→ **Provided material**:
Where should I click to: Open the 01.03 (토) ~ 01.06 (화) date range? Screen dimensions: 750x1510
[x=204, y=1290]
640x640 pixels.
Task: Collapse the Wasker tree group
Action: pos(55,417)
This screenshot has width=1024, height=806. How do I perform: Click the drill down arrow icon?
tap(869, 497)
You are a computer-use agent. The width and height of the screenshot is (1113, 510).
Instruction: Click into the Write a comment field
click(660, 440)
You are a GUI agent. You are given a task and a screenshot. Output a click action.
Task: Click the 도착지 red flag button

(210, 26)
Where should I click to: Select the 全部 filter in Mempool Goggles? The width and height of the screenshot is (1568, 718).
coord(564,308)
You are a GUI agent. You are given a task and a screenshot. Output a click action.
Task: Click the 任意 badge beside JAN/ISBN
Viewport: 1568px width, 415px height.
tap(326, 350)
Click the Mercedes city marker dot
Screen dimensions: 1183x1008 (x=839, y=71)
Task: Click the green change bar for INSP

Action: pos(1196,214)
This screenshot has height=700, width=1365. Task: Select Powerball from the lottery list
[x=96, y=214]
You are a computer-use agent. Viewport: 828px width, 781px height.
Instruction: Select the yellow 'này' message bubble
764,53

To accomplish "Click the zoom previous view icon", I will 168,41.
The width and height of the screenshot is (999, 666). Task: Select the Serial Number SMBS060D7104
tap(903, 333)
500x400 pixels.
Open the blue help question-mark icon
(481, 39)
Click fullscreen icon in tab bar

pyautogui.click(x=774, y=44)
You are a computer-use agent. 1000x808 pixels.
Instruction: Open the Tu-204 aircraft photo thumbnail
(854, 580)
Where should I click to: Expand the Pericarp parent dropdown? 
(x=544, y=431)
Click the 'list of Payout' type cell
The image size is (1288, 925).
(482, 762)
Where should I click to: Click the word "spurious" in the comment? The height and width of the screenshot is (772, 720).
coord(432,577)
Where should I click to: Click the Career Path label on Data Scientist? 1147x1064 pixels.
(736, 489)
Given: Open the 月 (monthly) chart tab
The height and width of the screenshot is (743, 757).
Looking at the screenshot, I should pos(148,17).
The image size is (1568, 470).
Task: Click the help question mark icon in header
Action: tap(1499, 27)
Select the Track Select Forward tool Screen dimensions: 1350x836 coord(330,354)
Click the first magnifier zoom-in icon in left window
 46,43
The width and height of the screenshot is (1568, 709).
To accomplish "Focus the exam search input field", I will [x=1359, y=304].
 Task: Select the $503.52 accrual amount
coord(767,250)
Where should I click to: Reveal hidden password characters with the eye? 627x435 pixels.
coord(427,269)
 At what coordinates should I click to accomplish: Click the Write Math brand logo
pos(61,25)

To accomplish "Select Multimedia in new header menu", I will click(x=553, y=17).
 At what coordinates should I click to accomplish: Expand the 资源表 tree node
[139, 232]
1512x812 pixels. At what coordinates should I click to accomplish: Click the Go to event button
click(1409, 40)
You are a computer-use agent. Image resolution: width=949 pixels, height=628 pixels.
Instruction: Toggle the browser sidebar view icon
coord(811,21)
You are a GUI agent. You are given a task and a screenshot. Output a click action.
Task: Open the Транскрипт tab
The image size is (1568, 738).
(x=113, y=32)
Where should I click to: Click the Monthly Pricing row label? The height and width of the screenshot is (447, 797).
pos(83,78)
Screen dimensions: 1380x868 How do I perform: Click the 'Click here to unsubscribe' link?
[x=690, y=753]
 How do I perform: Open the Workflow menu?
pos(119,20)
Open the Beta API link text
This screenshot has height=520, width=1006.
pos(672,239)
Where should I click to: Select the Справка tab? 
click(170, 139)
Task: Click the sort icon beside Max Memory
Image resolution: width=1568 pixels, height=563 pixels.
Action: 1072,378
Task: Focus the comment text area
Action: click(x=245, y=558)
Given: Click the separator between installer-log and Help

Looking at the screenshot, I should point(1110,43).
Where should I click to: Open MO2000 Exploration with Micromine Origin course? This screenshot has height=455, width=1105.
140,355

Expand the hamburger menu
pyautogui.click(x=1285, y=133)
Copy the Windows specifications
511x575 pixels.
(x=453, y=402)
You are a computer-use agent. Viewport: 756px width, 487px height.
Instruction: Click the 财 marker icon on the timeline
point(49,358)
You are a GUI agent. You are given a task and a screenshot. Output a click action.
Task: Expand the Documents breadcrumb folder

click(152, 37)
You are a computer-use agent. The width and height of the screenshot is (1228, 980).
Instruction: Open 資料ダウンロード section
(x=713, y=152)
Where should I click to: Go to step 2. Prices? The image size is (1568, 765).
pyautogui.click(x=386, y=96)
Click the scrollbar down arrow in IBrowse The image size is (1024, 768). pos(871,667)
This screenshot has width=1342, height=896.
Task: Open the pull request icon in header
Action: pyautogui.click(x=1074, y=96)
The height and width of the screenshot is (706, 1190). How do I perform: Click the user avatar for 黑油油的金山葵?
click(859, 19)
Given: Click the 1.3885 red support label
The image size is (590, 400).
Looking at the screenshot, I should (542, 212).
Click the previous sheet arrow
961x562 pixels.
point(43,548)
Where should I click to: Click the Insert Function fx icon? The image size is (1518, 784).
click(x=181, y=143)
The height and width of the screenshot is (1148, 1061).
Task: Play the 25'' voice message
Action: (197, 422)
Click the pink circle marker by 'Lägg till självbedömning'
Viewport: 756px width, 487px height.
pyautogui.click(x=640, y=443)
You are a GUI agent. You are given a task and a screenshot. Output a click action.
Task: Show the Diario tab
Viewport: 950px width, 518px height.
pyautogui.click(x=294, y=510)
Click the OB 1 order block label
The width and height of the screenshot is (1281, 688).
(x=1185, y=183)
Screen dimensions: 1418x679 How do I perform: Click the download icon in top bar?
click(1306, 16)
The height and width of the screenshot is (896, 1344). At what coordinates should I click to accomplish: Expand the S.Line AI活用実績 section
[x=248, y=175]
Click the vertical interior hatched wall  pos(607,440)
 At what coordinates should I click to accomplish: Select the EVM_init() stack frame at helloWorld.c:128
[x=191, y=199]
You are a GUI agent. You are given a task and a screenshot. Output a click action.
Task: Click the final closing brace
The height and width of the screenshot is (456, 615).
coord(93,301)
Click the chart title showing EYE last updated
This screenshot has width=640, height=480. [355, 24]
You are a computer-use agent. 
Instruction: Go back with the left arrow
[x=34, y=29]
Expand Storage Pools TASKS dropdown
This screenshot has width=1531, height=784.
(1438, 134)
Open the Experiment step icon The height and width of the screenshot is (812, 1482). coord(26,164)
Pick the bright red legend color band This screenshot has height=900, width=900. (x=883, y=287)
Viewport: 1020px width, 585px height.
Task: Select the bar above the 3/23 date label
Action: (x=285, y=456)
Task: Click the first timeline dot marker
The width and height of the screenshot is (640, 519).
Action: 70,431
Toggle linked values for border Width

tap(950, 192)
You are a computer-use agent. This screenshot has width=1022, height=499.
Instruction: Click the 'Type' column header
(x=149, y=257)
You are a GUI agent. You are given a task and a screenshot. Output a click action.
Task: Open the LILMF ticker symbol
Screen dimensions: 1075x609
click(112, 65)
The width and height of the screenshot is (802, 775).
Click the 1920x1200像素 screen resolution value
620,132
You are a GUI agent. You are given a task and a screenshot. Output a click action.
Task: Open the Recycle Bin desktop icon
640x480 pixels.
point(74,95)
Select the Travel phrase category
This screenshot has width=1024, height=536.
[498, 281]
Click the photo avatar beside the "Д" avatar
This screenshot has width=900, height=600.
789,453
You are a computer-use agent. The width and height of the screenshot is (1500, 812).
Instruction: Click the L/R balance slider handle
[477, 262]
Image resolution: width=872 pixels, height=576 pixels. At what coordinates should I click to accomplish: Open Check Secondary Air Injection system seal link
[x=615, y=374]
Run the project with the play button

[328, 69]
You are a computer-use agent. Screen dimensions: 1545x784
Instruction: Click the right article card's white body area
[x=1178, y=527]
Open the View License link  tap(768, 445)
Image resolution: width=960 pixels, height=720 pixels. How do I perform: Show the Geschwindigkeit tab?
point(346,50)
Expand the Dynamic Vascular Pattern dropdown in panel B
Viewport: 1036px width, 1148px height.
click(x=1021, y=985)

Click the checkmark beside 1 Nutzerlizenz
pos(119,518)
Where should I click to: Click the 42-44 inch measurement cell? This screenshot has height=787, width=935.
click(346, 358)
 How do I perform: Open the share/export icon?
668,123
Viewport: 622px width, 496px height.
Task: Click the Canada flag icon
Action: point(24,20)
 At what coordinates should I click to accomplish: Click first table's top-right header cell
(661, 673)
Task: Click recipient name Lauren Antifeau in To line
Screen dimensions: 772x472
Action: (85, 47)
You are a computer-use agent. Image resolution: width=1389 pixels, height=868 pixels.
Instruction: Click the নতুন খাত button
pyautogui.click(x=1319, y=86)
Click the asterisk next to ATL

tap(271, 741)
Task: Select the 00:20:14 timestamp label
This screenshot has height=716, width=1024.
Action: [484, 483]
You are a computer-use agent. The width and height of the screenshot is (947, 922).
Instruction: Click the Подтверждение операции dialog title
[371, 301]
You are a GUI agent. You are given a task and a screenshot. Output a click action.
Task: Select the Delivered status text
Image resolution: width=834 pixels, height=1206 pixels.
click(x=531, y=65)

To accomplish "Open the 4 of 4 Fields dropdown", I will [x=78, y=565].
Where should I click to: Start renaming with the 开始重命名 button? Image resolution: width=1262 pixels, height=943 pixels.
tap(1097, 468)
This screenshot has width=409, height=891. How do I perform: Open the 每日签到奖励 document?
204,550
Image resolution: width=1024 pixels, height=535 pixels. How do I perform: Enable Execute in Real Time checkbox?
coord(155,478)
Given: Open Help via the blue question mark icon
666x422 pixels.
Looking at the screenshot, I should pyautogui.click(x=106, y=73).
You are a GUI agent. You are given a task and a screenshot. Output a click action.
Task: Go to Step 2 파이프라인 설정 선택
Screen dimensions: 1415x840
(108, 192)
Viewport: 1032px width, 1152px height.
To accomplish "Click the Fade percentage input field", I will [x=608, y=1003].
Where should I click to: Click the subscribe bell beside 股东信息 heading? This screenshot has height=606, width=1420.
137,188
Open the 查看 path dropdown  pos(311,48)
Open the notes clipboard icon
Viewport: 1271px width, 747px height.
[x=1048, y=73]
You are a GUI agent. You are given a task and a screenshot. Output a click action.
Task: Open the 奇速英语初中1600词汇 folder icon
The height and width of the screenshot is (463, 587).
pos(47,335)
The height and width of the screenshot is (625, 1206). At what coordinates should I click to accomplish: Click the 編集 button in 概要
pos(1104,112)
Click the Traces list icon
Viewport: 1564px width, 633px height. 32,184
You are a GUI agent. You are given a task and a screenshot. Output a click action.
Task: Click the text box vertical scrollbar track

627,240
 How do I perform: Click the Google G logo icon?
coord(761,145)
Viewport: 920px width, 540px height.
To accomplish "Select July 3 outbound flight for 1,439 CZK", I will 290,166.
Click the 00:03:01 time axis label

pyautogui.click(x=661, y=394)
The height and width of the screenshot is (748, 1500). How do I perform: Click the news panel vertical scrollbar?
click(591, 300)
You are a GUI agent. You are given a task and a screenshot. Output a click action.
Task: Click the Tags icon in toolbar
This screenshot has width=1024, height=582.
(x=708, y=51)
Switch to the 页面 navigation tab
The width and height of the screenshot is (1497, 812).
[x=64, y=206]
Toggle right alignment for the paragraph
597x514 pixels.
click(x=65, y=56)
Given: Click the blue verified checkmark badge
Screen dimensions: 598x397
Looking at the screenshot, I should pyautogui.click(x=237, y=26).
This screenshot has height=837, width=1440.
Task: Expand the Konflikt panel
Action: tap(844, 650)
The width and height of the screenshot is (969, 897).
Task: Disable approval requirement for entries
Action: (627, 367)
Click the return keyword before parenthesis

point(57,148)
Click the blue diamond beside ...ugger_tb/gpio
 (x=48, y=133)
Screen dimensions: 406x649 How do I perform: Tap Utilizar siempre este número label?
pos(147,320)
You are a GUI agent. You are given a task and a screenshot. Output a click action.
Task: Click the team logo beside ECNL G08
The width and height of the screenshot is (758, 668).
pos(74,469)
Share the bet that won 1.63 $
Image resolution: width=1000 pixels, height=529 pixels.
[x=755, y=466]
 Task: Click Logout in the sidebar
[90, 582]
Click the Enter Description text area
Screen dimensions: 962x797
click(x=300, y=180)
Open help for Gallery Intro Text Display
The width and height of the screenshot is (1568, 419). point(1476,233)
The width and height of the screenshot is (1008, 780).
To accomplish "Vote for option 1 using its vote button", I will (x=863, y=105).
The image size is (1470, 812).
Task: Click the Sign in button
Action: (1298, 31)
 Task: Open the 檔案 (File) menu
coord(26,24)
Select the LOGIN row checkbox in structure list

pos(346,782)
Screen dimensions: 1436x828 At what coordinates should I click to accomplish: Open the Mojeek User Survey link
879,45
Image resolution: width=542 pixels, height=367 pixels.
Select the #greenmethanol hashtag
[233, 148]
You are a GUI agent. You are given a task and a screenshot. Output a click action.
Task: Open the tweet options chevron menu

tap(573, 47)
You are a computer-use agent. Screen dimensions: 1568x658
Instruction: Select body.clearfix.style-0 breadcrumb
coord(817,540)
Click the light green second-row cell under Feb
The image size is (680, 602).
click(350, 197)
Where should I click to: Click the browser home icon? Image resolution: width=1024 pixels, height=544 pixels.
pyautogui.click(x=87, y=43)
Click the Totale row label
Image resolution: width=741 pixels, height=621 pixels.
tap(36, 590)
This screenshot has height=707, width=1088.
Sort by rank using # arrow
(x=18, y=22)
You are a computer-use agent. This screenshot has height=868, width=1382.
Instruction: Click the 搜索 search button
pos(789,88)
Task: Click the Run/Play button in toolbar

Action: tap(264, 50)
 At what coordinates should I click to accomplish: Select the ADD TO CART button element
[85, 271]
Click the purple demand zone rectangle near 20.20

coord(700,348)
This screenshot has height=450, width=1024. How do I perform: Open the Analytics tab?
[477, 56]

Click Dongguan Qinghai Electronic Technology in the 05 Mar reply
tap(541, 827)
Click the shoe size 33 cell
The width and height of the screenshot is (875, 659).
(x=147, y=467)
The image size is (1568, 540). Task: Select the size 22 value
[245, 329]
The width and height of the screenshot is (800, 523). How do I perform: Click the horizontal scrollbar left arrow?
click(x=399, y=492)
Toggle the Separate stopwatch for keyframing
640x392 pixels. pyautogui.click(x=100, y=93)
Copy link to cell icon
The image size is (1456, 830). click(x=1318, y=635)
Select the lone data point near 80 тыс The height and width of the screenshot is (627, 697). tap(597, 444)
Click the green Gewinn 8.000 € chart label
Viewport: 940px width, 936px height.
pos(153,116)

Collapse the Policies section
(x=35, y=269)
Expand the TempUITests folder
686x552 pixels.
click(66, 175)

→ **Work to be completed**: Copy the rows verbatim, from the line containing "Where should I click to: Click the Monthly" up to and including the line containing "pyautogui.click(x=386, y=96)".

→ **Output for this exercise**:
Where should I click to: Click the Monthly Pricing row label? The height and width of the screenshot is (447, 797).
pos(83,78)
Screen dimensions: 1380x868 How do I perform: Click the 'Click here to unsubscribe' link?
[x=690, y=753]
 How do I perform: Open the Workflow menu?
pos(119,20)
Open the Beta API link text
This screenshot has height=520, width=1006.
pos(672,239)
Where should I click to: Select the Справка tab? 
click(170, 139)
Task: Click the sort icon beside Max Memory
Image resolution: width=1568 pixels, height=563 pixels.
Action: 1072,378
Task: Focus the comment text area
Action: click(x=245, y=558)
Given: Click the separator between installer-log and Help

Looking at the screenshot, I should point(1110,43).
Where should I click to: Open MO2000 Exploration with Micromine Origin course? This screenshot has height=455, width=1105.
140,355

Expand the hamburger menu
pyautogui.click(x=1285, y=133)
Copy the Windows specifications
511x575 pixels.
(x=453, y=402)
You are a computer-use agent. Viewport: 756px width, 487px height.
Instruction: Click the 财 marker icon on the timeline
point(49,358)
You are a GUI agent. You are given a task and a screenshot. Output a click action.
Task: Expand the Documents breadcrumb folder

click(152, 37)
You are a computer-use agent. The width and height of the screenshot is (1228, 980).
Instruction: Open 資料ダウンロード section
(x=713, y=152)
Where should I click to: Go to step 2. Prices? The image size is (1568, 765).
pyautogui.click(x=386, y=96)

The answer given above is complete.